In both Homer’s The Iliad and The Odyssey Herakles (sometimes called Hercules) features as a famous archer. He also appears in art and on pottery. By the 7th century BC he has become fairly easy to spot, and a black figure vase painting from early Archaic Athens (c.620BC) by the Nettos Painter depicts Herakles with a quiver on his back and drawing his bow to shoot the eagle that had been devouring Prometheus' liver.
According to Apollodoros, Herakles learned archery from Eurytos, King of Oichalia. The King promised to give his daughter in marriage to the winner of a bow contest between himself and his sons. This suggests that archery was held in high esteem as not only the King was a skilled archer but his sons were also.

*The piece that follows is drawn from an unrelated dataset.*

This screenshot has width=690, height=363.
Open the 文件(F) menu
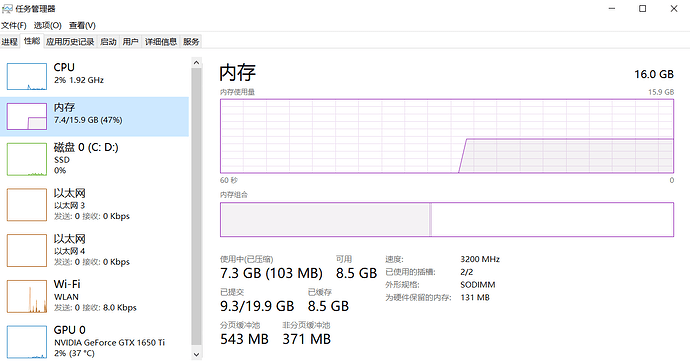click(x=14, y=26)
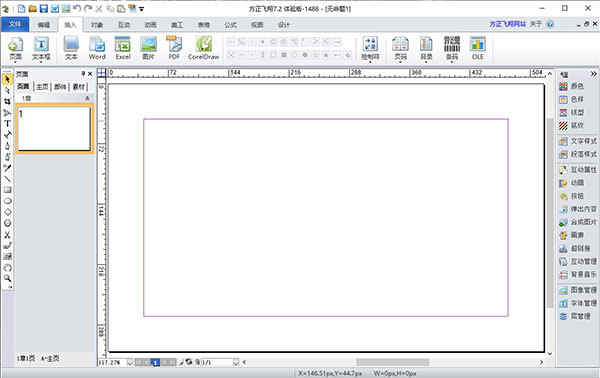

Although Herakles won the contest the King did not keep his word. In Sophocles’ Trachiniai, Eurytos tells Herakles he is inferior to his sons at archery, ‘You have inescapable arrows in your hands but my sons excel you in the test of archery.’ Obviously Herakles must have been a good archer otherwise he would not have won the contest. So what was Eurytos really objecting to?
In later vase paintings the bow contest is depicted and Herakles is shown slaying Eurytos and his sons with the bow.
In one of the Twelve Labours set for Herakles he was told to rid the country of the Stymphalian birds. It is not clear how he achieved this but some sources say he shot them with his bow and arrows.
According to legend, Herakles gave his bow to Philoktetes, who then helped the Greeks defeat the Trojans at Troy. The Trojan prince Paris (who caused the war by running off with Menelaus' wife, Helen) was also an archer. He used archery to bring down the great Achilles, yet Paris is rarely represented as an archer in Greek art.